> WHAT TO DO
The line with "The image size is (1152, 424)." through the last line of the entries: give these again exactly, and only these, without any pictures.

EXERCISE DATA Start Marker

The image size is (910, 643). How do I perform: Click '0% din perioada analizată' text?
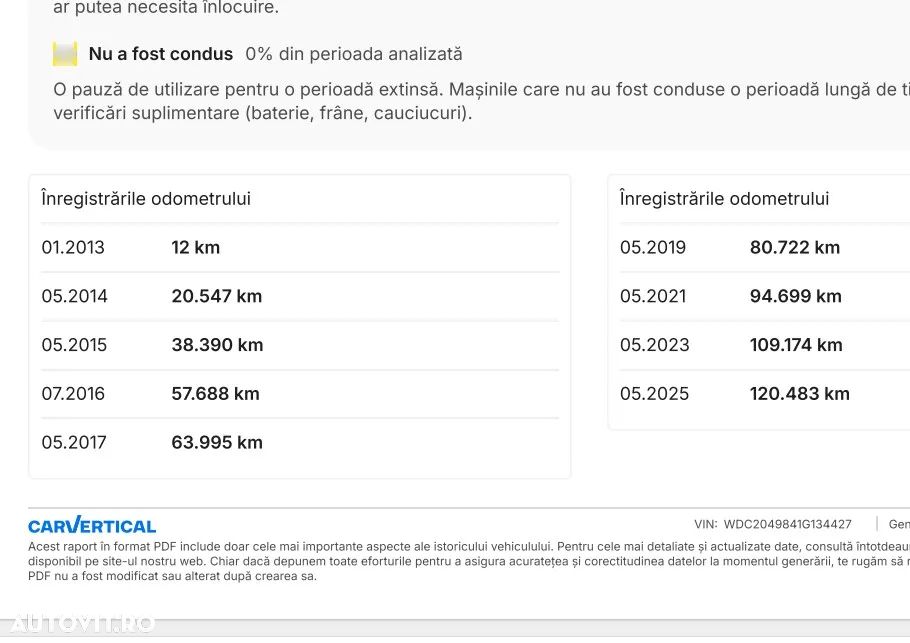click(354, 54)
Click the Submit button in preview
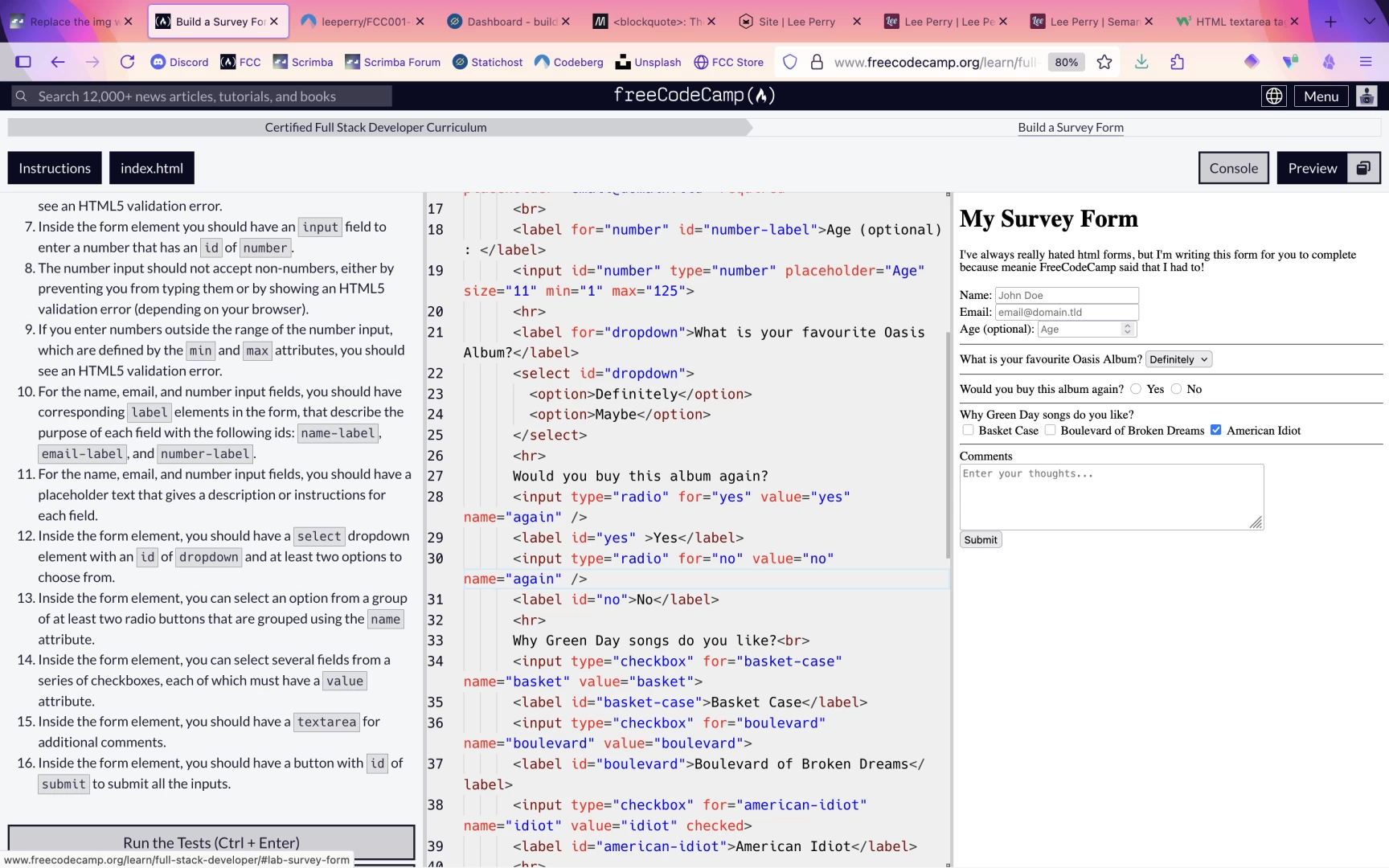 tap(981, 540)
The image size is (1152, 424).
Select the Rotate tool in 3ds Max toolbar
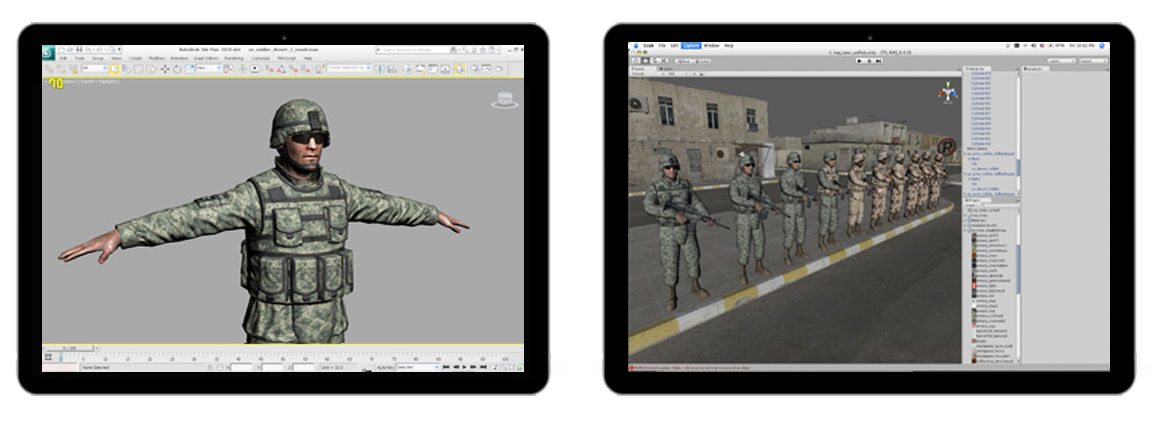coord(176,69)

EXERCISE DATA End Marker

> SOLVED EXERCISE
The image size is (1152, 424).
Select the Rotate tool in 3ds Max toolbar
coord(176,69)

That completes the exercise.